圖1 構建蛋白預測對齊誤差Fig 1 Constructed protein prediction alignment error

圖2 還原BOP1蛋白的條帶模型和表面模型示意圖Fig 2 Schematic diagram of the band model and surface model of the reduced BOP1 protein

2.2 高精對接盒子設置

使用SiteMap算法檢查涉及識別和修改蛋白標記的多個域的結構，確定了域-域接口處的5處潛在結合位點，并按置信度命名為site1—site5。選用site1處位點計算生成對接盒子，進行下一步的對接，見圖3。

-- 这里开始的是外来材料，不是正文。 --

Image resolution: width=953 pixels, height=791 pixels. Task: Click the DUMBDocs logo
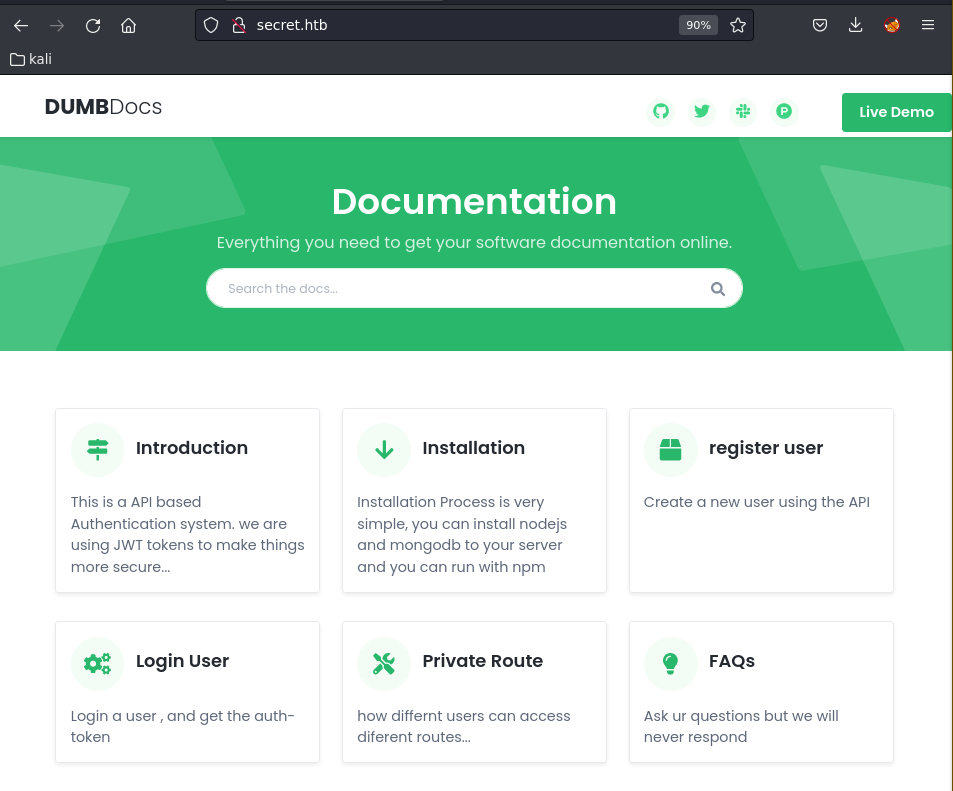(103, 107)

圖3 計算site1結合位點域與對接盒子示意圖Fig 3 Schematic diagram of calculating site1 binding site domain and docking box

2.3 對接結果及結合模式

通過Glide算法計算黃芩苷與BOP1靶點對接結合分數為-6.401，京尼平苷與BOP1靶點對接結合分數為-6.241。通過PLIP分析，黃芩苷與BOP1生成了10個氫鍵相互作用、1個疏水作用和1個鹽橋(見表1)，其3D結合模式圖見圖4(A)，對接細節見圖4(B)；京尼平苷與BOP1生成了6個氫鍵相互作用(見表2)，其3D結合模式圖見圖4(C)，對接細節見圖4(D)。

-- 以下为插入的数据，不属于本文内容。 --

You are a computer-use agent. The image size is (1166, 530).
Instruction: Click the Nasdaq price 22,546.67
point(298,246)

表1 黃芩苷與BOP1對接的相互作用力Tab 1 Interaction force between baicalin and BOP1 docking

A.黃芩苷與BOP1的3D結合模式圖；B.黃芩苷與BOP1的對接細節圖；C.京尼平苷與BOP1的3D結合模式圖；D.京尼平苷與BOP1的對接細節圖A.3D binding pattern of baicalin and BOP1；B.details of the docking of baicalin and BOP1；C.3D binding pattern of geniposide and BOP1；D.details of the docking of geniposide and BOP1圖4 黃芩苷和京尼平苷與BOP1的分子對接模式圖Fig 4 Molecular docking pattern of baicalin and geniposide with BOP1

表2 京尼平苷與BOP1對接的相互作用力Tab 2 Interaction force between geniposide and BOP1 docking

3 討論

CRC為常見的消化道惡性腫瘤，據統計，其在世界范圍內的患病率為5%，我國的CRC患者數在全球CRC患者中占比高達31%，且<50歲人群的CRC發病率以每年2%的速度增長，肝轉移和肺轉移是致死的重要原因[13-15]。前期課題組的實驗研究結果表明，黃連解毒湯的抗腫瘤作用與其含有的黃芩苷、京尼平苷有關[7-8]。因此，對黃芩苷聯合京尼平苷的抗CRC作用機制進行分析，對于降低患者風險、抑制腫瘤擴散有著重要意義。BOP1為WD40蛋白家族的成員，具有4個WD重復基序，包括732個氨基酸，在真核生物中高度保守，已被確定為60S核糖體生物發生和核糖體RNA加工的重要調節因子[16]。據報道，BOP1是在幾種惡性腫瘤中表達紊亂，并參與促進腫瘤的發生和發展[17-18]。課題組前期研究結果表明，BOP1通過JNK通路促進人CRC細胞遷移和侵襲，因此，BOP1可以用作各種腫瘤的有前途的分子預后生物標志物，在各種惡性腫瘤中的表達將導致不同的臨床結果[4]。經檢索發現，BOP1暫無已發表的可用的3D結構，因此，本研究基于人源BOP1蛋白(UniProt ID：Q14137)的原始序列文件建模其蛋白結構用于對接，經檢驗構建的模型置信程度非常高，可以用于后續的精細對接研究。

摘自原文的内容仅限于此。